:: TEXTO DE ORIGEN
Los momentos más felices de mi vida tienen un absurdo
denominador común: yo no sabía en ninguno de esos momentos que era feliz. Le
pasa me parece a todo el mundo. Hay muchos momentos, además, en los que he sido
feliz e infeliz al mismo tiempo, no porque me gustase complicarme la vida, sino
porque la vida viene a veces así: uno descubre en la sebe del último verano las
primeras moras al tiempo que descubre el significado exacto de la palabra
espina; quise sin embargo intentarlo, llegué a casa, y sobre la blanca página
escribí la palabra inconsciencia.
::::
QUÉ HAY QUE HACER:
**1.** Según el texto sobre la felicidad, ¿son ciertas estas afirmaciones? Responde sí o no a cada una y copia las palabras del texto que lo demuestran.
(a) En esos momentos felices, quien narra sabía que era feliz.
(b) Quien narra ha sido feliz e infeliz al mismo tiempo en muchos momentos.
(c) La palabra que quien narra escribió en la página fue "felicidad".
**2.** Copia el texto sobre la felicidad desde "Los momentos más" hasta "la palabra inconsciencia.", pero pon "cerezas" en lugar de "moras".
:: REGISTROS DADOS
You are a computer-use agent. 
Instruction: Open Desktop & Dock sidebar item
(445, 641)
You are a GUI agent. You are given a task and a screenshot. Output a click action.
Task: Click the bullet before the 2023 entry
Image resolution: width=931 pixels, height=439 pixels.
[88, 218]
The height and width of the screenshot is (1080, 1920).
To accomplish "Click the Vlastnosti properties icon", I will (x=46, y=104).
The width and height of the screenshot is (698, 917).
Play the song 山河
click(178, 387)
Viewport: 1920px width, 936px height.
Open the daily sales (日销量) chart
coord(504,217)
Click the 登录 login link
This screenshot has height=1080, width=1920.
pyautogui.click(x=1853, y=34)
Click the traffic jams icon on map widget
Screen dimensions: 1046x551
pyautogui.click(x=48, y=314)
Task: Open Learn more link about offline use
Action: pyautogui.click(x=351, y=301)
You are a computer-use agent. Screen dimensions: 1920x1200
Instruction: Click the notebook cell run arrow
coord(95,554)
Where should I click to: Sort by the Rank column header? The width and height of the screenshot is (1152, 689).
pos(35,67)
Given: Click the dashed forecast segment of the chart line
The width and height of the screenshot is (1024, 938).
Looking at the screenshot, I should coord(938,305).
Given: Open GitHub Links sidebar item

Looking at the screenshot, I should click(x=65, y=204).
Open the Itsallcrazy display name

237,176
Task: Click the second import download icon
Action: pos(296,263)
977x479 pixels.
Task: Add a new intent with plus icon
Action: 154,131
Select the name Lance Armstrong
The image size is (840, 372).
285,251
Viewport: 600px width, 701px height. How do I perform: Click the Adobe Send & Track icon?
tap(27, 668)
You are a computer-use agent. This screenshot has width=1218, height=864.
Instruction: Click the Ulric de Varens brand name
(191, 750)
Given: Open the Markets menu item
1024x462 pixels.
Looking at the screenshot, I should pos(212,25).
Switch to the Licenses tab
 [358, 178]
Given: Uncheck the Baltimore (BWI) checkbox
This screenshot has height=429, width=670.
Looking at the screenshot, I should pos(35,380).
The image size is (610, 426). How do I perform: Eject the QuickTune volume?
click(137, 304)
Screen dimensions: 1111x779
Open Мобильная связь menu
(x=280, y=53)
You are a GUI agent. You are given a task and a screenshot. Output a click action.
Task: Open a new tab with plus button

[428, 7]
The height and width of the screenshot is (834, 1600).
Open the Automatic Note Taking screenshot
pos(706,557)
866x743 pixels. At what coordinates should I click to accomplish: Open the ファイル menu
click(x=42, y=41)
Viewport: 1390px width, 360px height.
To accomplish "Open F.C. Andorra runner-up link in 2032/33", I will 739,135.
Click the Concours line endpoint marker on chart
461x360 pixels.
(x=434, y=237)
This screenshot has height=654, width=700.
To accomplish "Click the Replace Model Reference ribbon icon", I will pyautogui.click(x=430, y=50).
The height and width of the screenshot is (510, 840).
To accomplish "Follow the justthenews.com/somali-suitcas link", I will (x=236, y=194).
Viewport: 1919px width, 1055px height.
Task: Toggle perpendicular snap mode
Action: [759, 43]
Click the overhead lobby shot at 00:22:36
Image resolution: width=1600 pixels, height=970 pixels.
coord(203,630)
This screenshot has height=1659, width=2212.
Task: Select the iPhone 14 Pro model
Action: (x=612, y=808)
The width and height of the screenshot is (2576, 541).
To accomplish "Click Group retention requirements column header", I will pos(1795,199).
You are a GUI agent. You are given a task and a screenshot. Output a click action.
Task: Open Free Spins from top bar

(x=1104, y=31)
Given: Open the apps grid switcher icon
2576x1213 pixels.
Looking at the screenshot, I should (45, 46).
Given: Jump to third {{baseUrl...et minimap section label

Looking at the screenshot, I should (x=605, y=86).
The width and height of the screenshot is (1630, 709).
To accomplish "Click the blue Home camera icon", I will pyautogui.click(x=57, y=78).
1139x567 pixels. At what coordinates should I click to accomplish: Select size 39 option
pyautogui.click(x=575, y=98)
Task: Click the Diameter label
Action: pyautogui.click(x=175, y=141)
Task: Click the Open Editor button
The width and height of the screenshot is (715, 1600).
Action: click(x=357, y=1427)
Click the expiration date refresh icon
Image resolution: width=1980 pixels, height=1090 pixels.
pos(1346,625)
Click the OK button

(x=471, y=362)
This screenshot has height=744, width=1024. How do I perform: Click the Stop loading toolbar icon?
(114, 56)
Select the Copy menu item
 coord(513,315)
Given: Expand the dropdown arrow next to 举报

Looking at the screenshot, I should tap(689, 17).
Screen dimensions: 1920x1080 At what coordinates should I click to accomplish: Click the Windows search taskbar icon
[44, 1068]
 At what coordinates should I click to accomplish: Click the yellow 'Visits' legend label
::::
RESPUESTAS COMPLETAS:
**1.**
(a) No: "yo no sabía en ninguno de esos momentos que era feliz".
(b) Sí: "Hay muchos momentos, además, en los que he sido feliz e infeliz al mismo tiempo".
(c) No: "escribí la palabra inconsciencia".

**2.**
Los momentos más felices de mi vida tienen un absurdo
denominador común: yo no sabía en ninguno de esos momentos que era feliz. Le
pasa me parece a todo el mundo. Hay muchos momentos, además, en los que he sido
feliz e infeliz al mismo tiempo, no porque me gustase complicarme la vida, sino
porque la vida viene a veces así: uno descubre en la sebe del último verano las
primeras cerezas al tiempo que descubre el significado exacto de la palabra
espina; quise sin embargo intentarlo, llegué a casa, y sobre la blanca página
escribí la palabra inconsciencia.